Encyclopedia Britannica

During the academic year 2016/17 I was a Fellow at the Digital Scholarship Center of Temple University (now Loretta C. Duckworth Scholars Studio). Half of my time was dedicated to my research, which led to the writing and publication of my article on Mapping during the WWI; the other half I supported the research of  Dr. Peter Logan, who was setting up the Nineteenth-Century Knowledge Project.

At the time was a highly experimental project and Peter needed to understand how to transform the output of Abbyy Finereader (an Optical Character Recognition program) in XML, the format needed for the data analysis.

There were some complex obstacles to solve:

  1. How to separate the different Entries of the Encyclopedia
  2. How to move the notes from the bottom of the page to where the original footnote reference appeared
  3. How to streamline the pipeline for the OCR process in Abbyy.

My job was to solve these problems. I therefore started to experiment on the different outputs of Abbyy to see which one would have been the best and developed the Python code to find the start of the different entries, check if they were on multiple pages, move the footnotes inside the entry, and export them in single, separate files.

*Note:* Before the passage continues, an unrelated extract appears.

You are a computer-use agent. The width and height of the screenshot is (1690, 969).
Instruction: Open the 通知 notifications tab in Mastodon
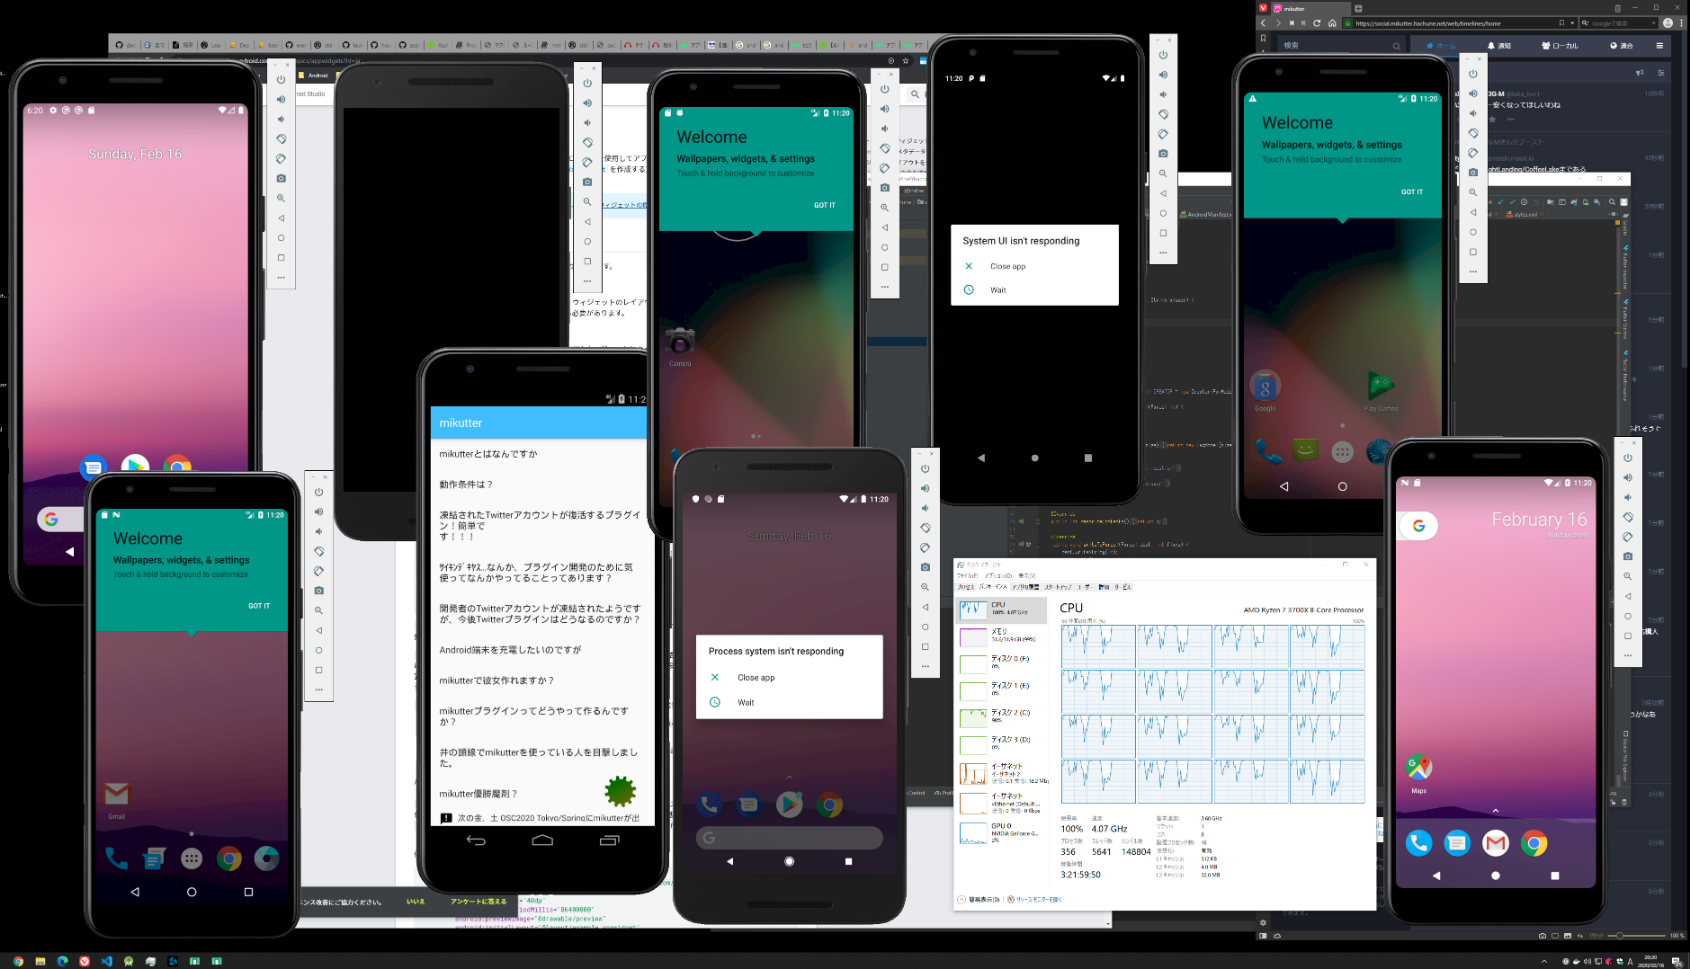click(x=1498, y=46)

It was a complex task, full of challenges and fun. At the end I had a pipeline and a beefy Python program to export XMLs. The project since has grown in complexity and steps, so I definitely can’t claim that I did all the coding, however I am proud of that I set the first stones of the foundation and to see that some of the solution that I found are still in today’s pipeline. My favorite is the manual insertion of the @@ where there is a footnote in the text and of @@@ at the actual footnotes. In this way the python code that I wrote could safely recognize where the notes are and where to put them (the superscript number was extremely tricky to recognize correctly).

I wonder if whomever have to deal with this method now ever think who chose to use @@ and why. Well, that’s me!